File Type Detector
Identify any file by its magic bytes. See the raw hex signature that reveals the true type.
How it works
File extensions can lie — rename a .exe to .jpg and most operating systems will show a JPEG icon. Magic bytes do not lie. Every binary file format begins with a specific byte sequence (the "magic number") that identifies it: JPEG files start with FF D8 FF, PNG with 89 50 4E 47, PDF with 25 50 44 46, and ZIP with 50 4B 03 04.
This tool reads the first few hundred bytes of your file, matches them against a comprehensive database of known magic byte signatures, and displays the detected MIME type, common file extension, and the actual hex bytes that triggered the match. This is invaluable for forensic analysis, debugging upload validators, or simply figuring out what an unlabeled file actually is.

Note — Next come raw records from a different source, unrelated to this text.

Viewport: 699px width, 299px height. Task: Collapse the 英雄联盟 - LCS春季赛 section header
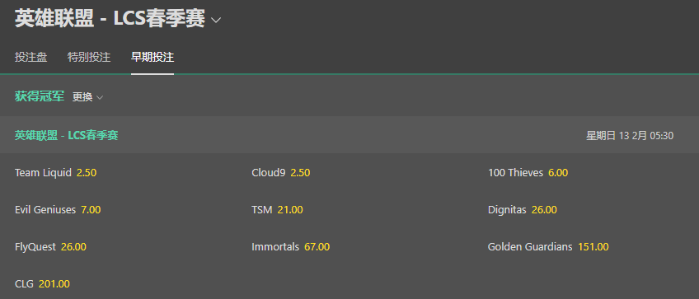[x=350, y=135]
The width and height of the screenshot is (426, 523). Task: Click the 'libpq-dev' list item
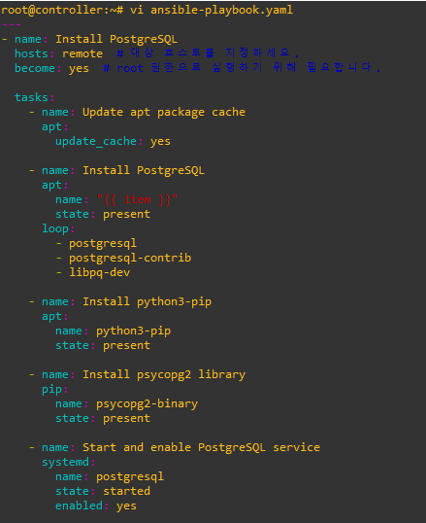point(100,272)
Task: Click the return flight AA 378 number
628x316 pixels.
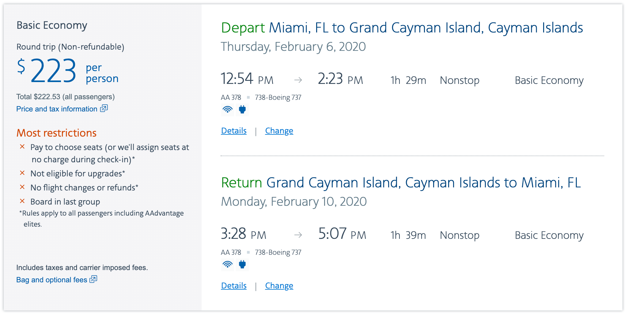Action: coord(231,252)
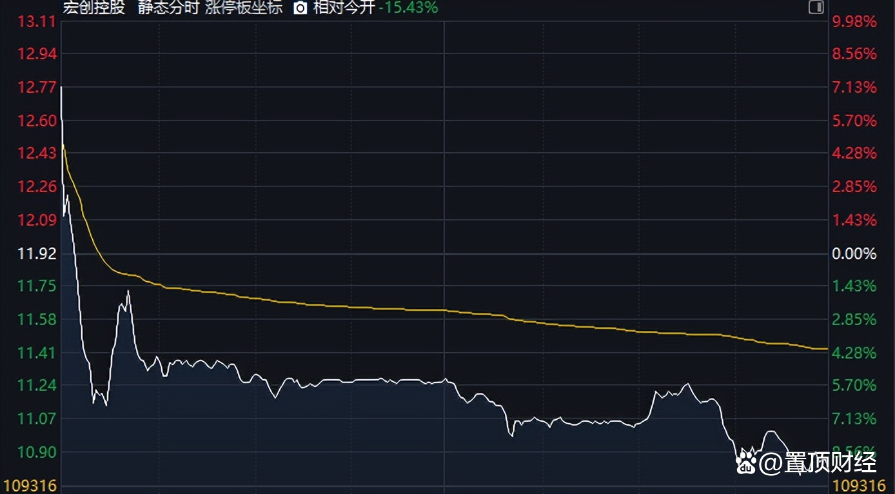Click the yellow average price line

point(387,309)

The detection runs entirely in your browser. Only the first few hundred bytes of the file are read into memory — the rest is never touched. No data is uploaded, making this safe to use on sensitive or classified files.
FAQ
What are magic bytes?
Magic bytes (also called file signatures or magic numbers) are specific byte sequences at the beginning of a file that identify its format. They are more reliable than file extensions because extensions can be changed or removed.

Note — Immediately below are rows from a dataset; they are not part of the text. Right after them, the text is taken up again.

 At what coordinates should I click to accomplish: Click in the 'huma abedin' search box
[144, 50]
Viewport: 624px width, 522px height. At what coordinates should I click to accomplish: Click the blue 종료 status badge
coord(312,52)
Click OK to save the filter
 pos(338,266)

Can this detect a file with no extension?
Yes. The detector relies entirely on the file's content, not its name or extension. Drop a file with no extension and it will identify the type from the binary signature.
What if the file type is not recognized?
If the magic bytes do not match any known signature, the tool displays "Unknown" and shows the first 32 bytes in hex so you can look them up manually.
Can this detect text file encodings (UTF-8, UTF-16)?
It detects BOM (Byte Order Mark) signatures: EF BB BF for UTF-8, FF FE for UTF-16 LE, FE FF for UTF-16 BE. Plain UTF-8 without BOM is detected as generic text.
Is this the same as the Linux file command?
Similar in concept. The Linux file command uses libmagic which has a much larger database and also inspects internal structure. This tool covers the most common ~200 file types by magic bytes.